Sunday, April 1, 2007

Victory at last!!!!

Late last night, we won our battle to ensure that NYC must use part of the additional state education aid to reduce class size in all grades.

I haven’t seen the exact language yet, but this represents a great victory for our children -- and we owe the Chair of the Assembly Education Committee, Cathy Nolan, Assemblymember Lancman, and Governor Spitzer tremendous thanks for their leadership on this issue.

It will be up to Commissioner Mills to write the rules and what the class size goals should be, so this remains a work in progress.

Nevertheless, we can all be proud of the campaign we waged together to convince the Governor and our legislators to do the right thing for our kids – despite the fact that the Mayor, Chancellor and their minions were trying to block this every way they could. Indeed, the administration's lobbyists even told legislators that they already had plans to reduce class size so there was no need for a state mandate -- even though it is clear to us here in NYC that they have no such intention.

Now, we will all have to watch them like hawks -- to see that the plan they submit is realistic and will lead to significant progress -- and that they adhere to it.
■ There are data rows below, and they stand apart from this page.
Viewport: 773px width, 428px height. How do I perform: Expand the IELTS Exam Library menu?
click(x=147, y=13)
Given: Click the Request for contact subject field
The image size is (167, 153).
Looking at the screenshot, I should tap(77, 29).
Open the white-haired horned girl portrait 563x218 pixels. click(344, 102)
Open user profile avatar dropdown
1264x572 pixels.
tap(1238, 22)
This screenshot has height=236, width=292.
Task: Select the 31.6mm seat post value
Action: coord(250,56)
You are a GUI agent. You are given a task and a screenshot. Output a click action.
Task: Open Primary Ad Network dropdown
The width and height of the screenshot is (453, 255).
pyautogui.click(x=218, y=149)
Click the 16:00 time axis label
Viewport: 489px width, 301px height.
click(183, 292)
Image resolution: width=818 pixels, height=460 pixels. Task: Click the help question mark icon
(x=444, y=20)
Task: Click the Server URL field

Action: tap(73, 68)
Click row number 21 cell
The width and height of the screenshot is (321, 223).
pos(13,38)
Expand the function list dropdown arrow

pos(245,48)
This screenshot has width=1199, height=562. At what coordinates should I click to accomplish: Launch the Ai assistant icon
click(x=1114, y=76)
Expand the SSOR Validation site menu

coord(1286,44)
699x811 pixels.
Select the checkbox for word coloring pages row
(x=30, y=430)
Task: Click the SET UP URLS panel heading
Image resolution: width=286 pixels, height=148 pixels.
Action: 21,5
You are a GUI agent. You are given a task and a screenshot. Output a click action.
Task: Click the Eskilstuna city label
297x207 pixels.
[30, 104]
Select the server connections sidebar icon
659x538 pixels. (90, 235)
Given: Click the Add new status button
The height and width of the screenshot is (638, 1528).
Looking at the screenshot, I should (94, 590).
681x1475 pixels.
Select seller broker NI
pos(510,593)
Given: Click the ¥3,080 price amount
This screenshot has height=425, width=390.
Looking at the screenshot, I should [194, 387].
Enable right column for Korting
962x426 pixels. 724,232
If past experience is any guide, they will try to dissimulate, manipulate, and evade their obligations to reduce class size in any way they can.

The Mayor and Chancellor should instead look to Florida for an example. When that state's voters passed a constitutional amendment to require smaller classes in all grades in 2002, then-governor Jeb Bush was caught on tape saying that he had "devious plans" to subvert the will of the people.

Bush tried not once, but three times to overturn the amendment, and each time was foiled by the Florida State legislature, which while dominated by members of his own party, resisted his efforts because the class size amendment proved even more popular when it was put into place than when it originally passed, and turned out to be considerably less expensive to fund than expected. The last time Bush tried and failed to overturn the class size amendment, this was widely hailed as the most humiliating political defeat of his career.

Over the last three years, class sizes have been dramatically reduced in all grades, by about six students per class in Kindergarten through third grade, five students in fourth through eighth grades, and two students in ninth through 12th grades. For the 2006-07 school year, 94% of Florida's public schools met the class size requirements. (see chart at right)

Now Florida has a new Governor, also a Republican, Charlie Crist, who wholeheartedly supports the class size law, even as the state moves towards actual caps in all schools of no more than 18 students per class in grades K-3, no more than 22 in 4th -8th grade, and no more than 25 in high school.

Here is the latest statement from Gov. Crist on this issue: "the will of the people was to do what was passed, and I think we should respect it."

Listen to that Michael Bloomberg and Joel Klein, and beware!!!


Gary Babad said...

New card for the “Children First” game: A “Leonie Haimson/Class Size Matters” card. If you draw this card, you get to organize all the other players and thwart the “Chancellor’s” nefarious plans.

Leonie Haimson said...

thanks Gary! But until they figure out a way to exile all of us to Tajikstan or somewhere equally remote, we must stay fully vigilant and organized.

The game is not over until it’s over, as Yogi Berra would say. But it’s a very good time to take a seventh inning stretch and celebrate!

Anonymous said...

Bravo, congrats!

brunettechicagogal said...

Let's hope if they do mandate reduced class sizes that they also do something to help ensure that the instruction teachers are providing is effective. Without that, class size matters little, if at all.

Anonymous said...

What I know from my limited view is that I was thrilled to have my kids in a school with huge class sizes and not in many surrounding schools that had small class sizes. The poor performing school had lots of room because no one wanted to go there! Our best performing nyc schools are overcrowded, yes, but they are performing. Could they perform better with reductions? Sure. Is that really the largest issue facing our system? Absolutely not. This is a distraction.

Leonie Haimson said...

Actually, the research shows that all teachers are more effective in smaller classes, both skilled teachers and those less so. In surveys, teachers and principals respond that the best way to ensure quality teaching is to reduce class size.

Furthermore, here in NYC the biggest obstacle we face in terms of our teaching force is our high attrition rates, of up to 20% or more. Reducing class size will lower these rates, leading to a far more experienced and effective teaching force in NYC.